**What is needed:**
In the entries below, find the line with "Birtley (29, 1755)" and the line with "[Jared Cassidy] (129, 136)"; reproduce those two lines and all lines between them exactly, without pictures.

**Data:**
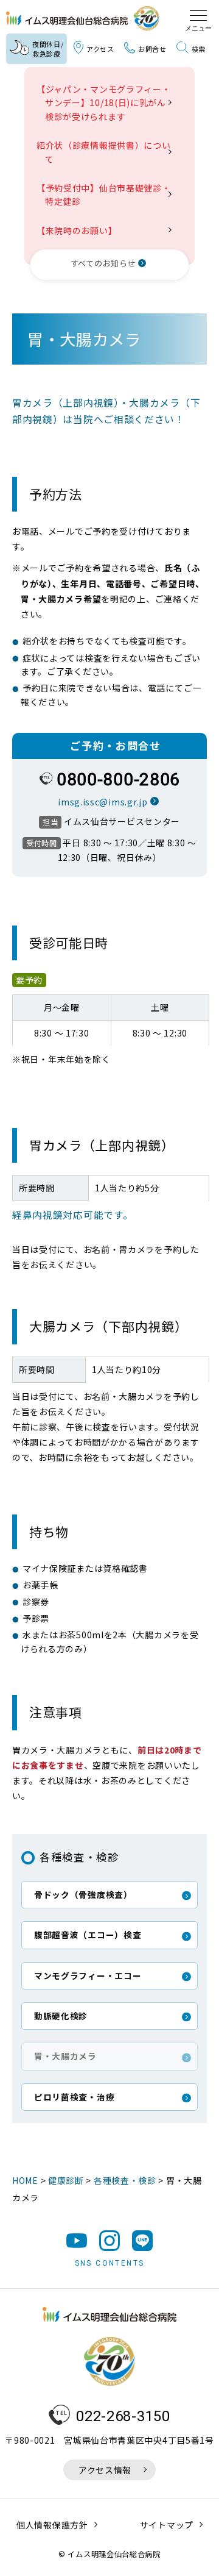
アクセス (100, 49)
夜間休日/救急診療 (48, 49)
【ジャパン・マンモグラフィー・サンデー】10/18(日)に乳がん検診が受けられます (108, 103)
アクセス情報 (104, 2470)
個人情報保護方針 (52, 2525)
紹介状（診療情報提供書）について (108, 152)
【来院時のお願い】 (81, 230)
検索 (199, 49)
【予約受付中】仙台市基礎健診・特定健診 (108, 194)
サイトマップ (166, 2525)
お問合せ (152, 49)
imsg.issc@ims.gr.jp (102, 802)
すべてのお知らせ (103, 263)
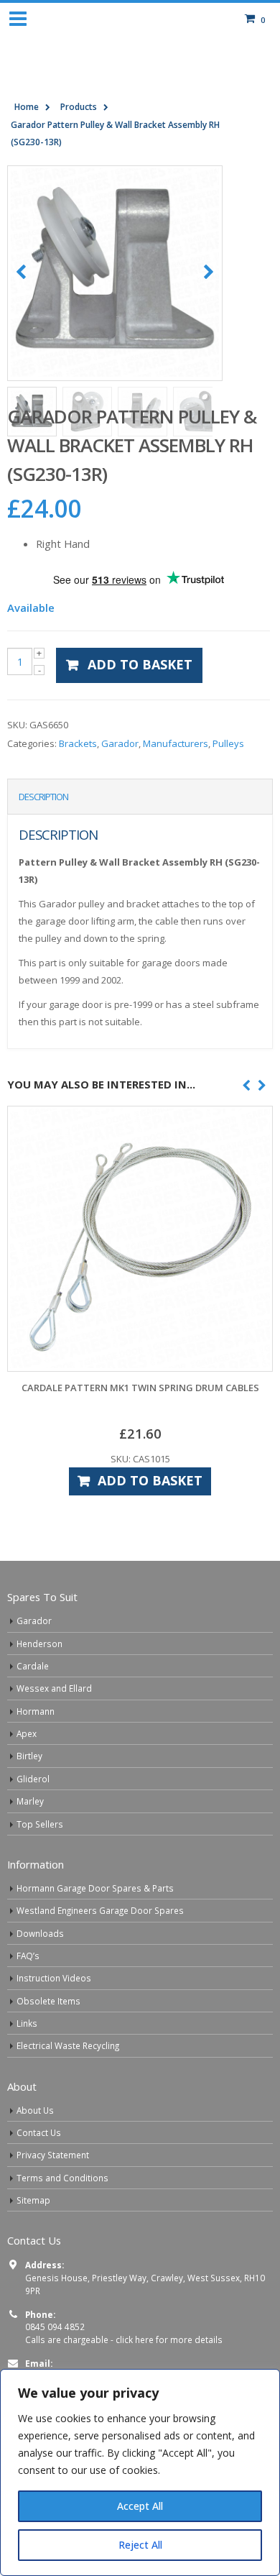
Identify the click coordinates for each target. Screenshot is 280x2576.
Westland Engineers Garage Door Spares (100, 1910)
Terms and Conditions (62, 2177)
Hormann (36, 1711)
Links (27, 2023)
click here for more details (169, 2339)
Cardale (33, 1666)
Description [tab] (43, 796)
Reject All (140, 2545)
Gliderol (33, 1778)
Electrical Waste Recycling (68, 2045)
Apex (27, 1733)
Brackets (78, 743)
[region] (140, 2472)
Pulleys (228, 743)
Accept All (140, 2506)
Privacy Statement (53, 2154)
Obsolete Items (48, 2001)
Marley (30, 1801)
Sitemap (33, 2200)
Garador (120, 743)
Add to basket (140, 664)
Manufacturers (175, 743)
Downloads (40, 1933)
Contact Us (39, 2132)
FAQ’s (28, 1955)
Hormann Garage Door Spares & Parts (95, 1888)
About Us (35, 2110)
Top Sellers (40, 1824)
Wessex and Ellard (54, 1688)
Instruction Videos (54, 1978)
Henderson (39, 1643)
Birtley (29, 1755)
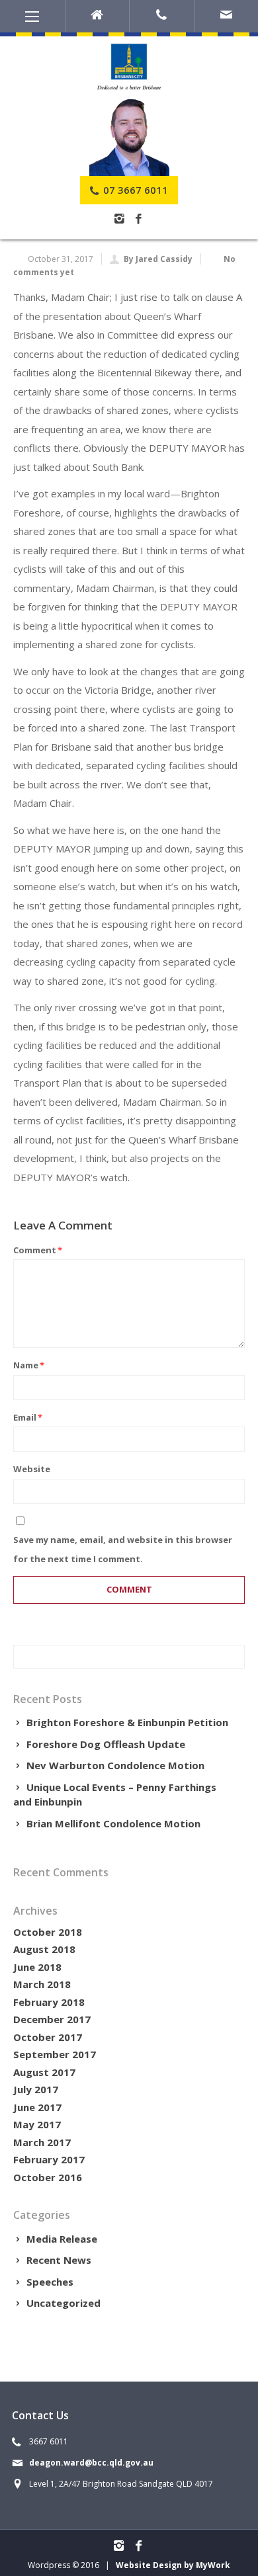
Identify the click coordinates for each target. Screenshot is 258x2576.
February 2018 (49, 2002)
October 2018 (47, 1931)
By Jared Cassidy (158, 259)
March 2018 (42, 1984)
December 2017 (52, 2019)
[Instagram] (119, 219)
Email (27, 1417)
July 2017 (35, 2089)
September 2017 (54, 2054)
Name (28, 1365)
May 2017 (37, 2124)
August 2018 (44, 1949)
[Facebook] (138, 219)
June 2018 (37, 1967)
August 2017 (44, 2072)
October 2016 (47, 2177)
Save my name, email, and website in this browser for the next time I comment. (122, 1549)
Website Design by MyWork (173, 2565)
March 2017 (42, 2142)
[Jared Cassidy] (129, 136)
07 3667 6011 (134, 189)
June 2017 (37, 2107)
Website (31, 1469)
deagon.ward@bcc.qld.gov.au (91, 2462)
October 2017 (47, 2037)
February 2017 (49, 2159)
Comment (37, 1250)
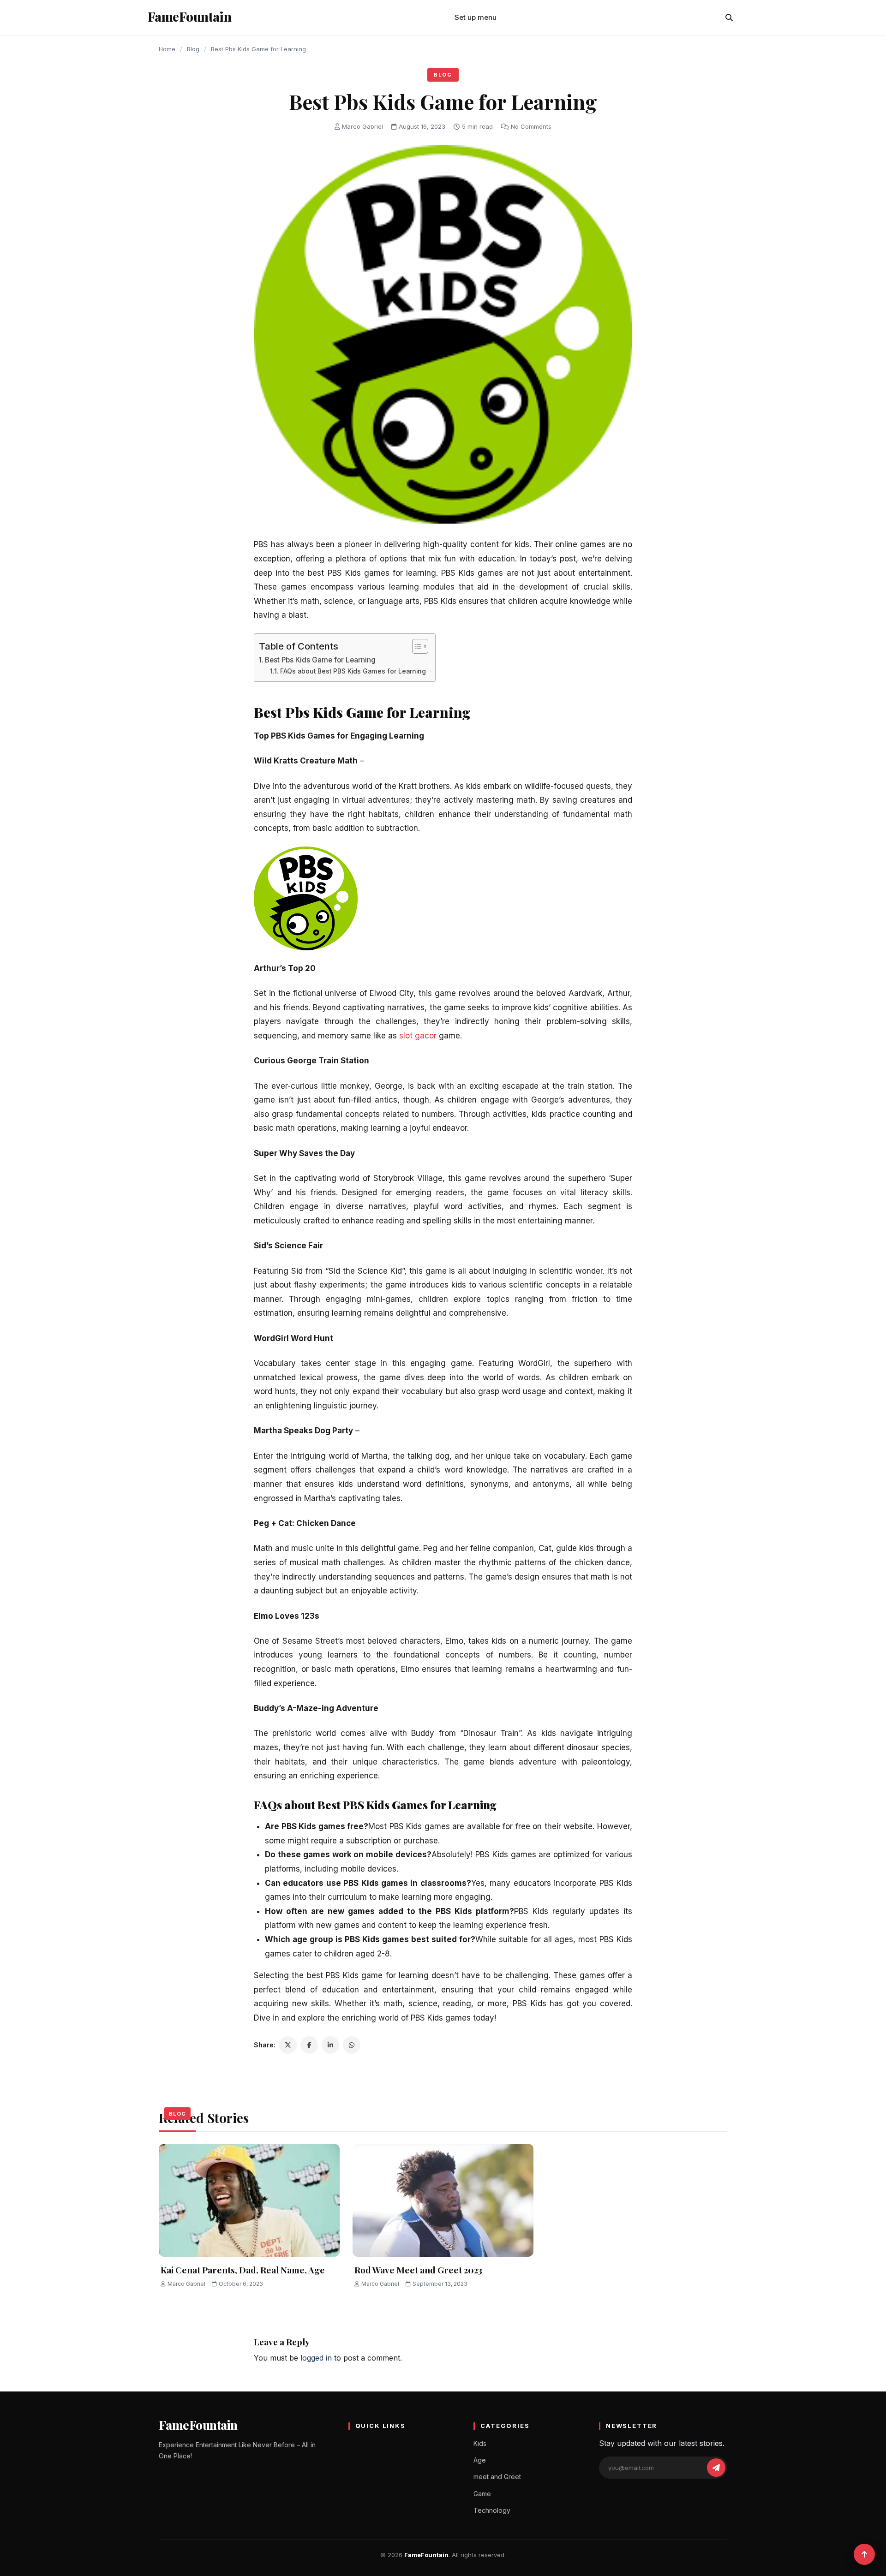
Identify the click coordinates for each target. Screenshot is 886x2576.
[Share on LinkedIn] (330, 2045)
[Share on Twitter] (288, 2045)
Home (167, 49)
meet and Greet (497, 2477)
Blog (193, 49)
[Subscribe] (716, 2467)
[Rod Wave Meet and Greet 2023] (443, 2200)
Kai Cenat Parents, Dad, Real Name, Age (243, 2270)
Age (479, 2460)
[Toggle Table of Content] (415, 646)
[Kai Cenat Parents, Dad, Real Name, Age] (249, 2200)
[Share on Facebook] (309, 2045)
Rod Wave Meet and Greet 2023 (418, 2270)
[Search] (729, 17)
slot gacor (418, 1035)
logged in (316, 2357)
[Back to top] (864, 2554)
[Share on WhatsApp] (351, 2045)
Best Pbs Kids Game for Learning (320, 660)
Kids (479, 2443)
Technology (491, 2510)
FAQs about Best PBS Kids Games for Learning (353, 671)
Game (482, 2494)
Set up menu (476, 17)
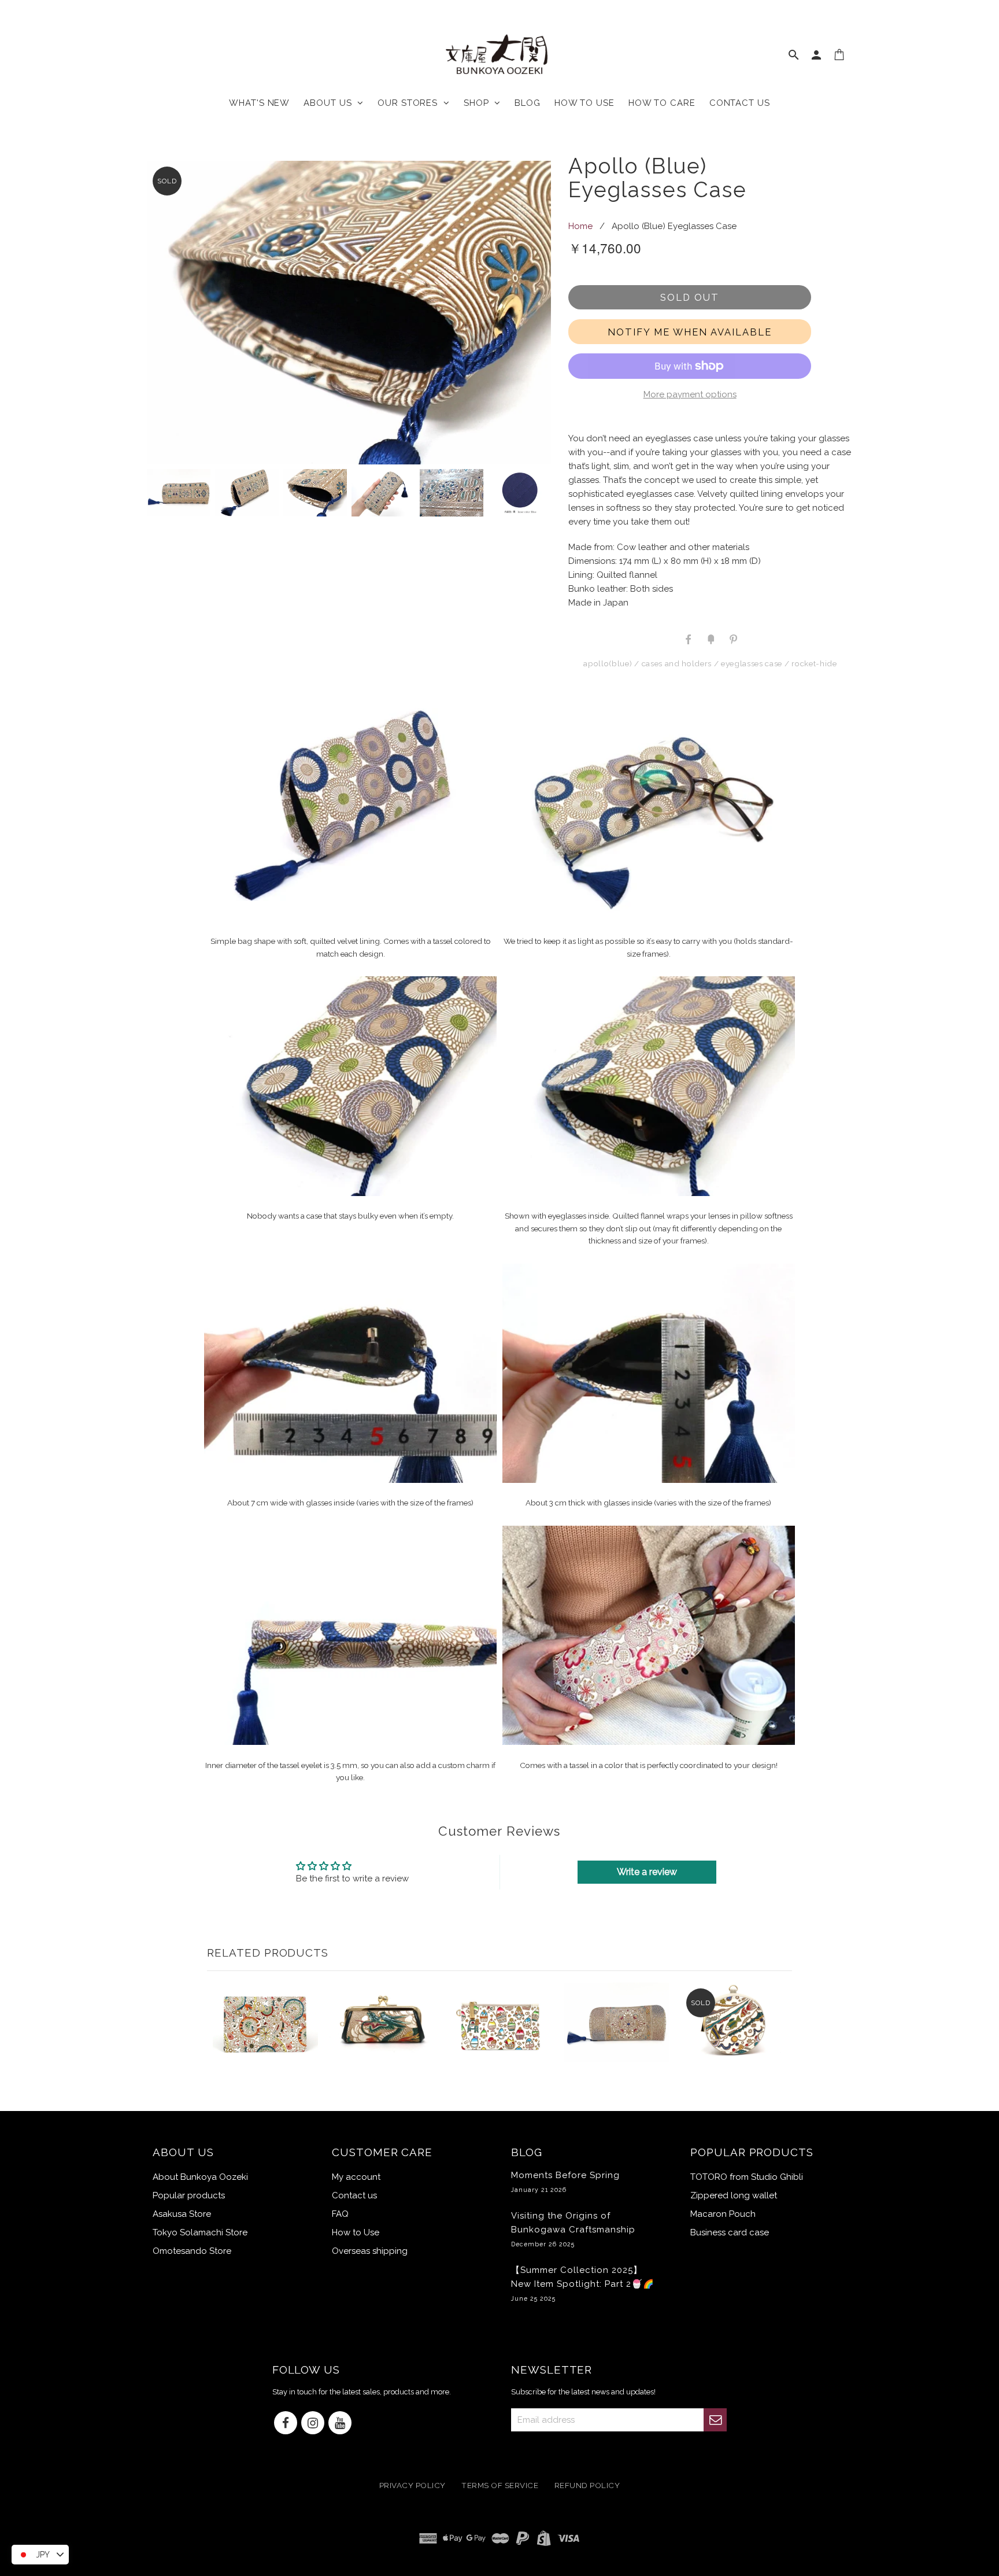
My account (356, 2177)
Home (580, 226)
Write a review (647, 1871)
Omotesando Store (192, 2251)
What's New (259, 103)
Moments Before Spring (565, 2181)
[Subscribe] (715, 2419)
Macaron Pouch (723, 2214)
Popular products (189, 2195)
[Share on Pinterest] (732, 638)
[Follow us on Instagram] (312, 2423)
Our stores (410, 103)
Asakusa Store (182, 2214)
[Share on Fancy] (710, 638)
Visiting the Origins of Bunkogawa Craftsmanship (573, 2228)
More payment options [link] (690, 394)
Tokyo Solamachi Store (200, 2232)
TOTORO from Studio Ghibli (746, 2177)
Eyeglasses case (751, 663)
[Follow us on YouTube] (340, 2423)
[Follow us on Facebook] (285, 2423)
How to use (584, 103)
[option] (349, 312)
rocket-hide (814, 663)
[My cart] (839, 57)
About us (330, 103)
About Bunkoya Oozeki (200, 2177)
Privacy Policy (412, 2485)
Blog (528, 103)
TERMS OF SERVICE (499, 2485)
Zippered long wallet (733, 2195)
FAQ (340, 2214)
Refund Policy (587, 2485)
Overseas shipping (370, 2251)
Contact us (739, 103)
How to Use (355, 2232)
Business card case (729, 2232)
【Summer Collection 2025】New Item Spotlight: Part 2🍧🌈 (582, 2283)
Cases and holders (677, 663)
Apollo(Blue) (607, 663)
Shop (479, 103)
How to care (661, 103)
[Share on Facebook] (688, 638)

**Solution to this problem:**
Birtley (29, 1755)
Identify the click coordinates for each target. Screenshot is 258x2576.
February 2018 (49, 2002)
October 2018 (47, 1931)
By Jared Cassidy (158, 259)
March 2018 (42, 1984)
December 2017 (52, 2019)
[Instagram] (119, 219)
Email (27, 1417)
July 2017 (35, 2089)
September 2017 (54, 2054)
Name (28, 1365)
May 2017 (37, 2124)
August 2018 (44, 1949)
[Facebook] (138, 219)
June 2018 (37, 1967)
August 2017 (44, 2072)
October 2016 (47, 2177)
Save my name, email, and website in this browser for the next time I comment. (122, 1549)
Website Design by MyWork (173, 2565)
March 2017 (42, 2142)
[Jared Cassidy] (129, 136)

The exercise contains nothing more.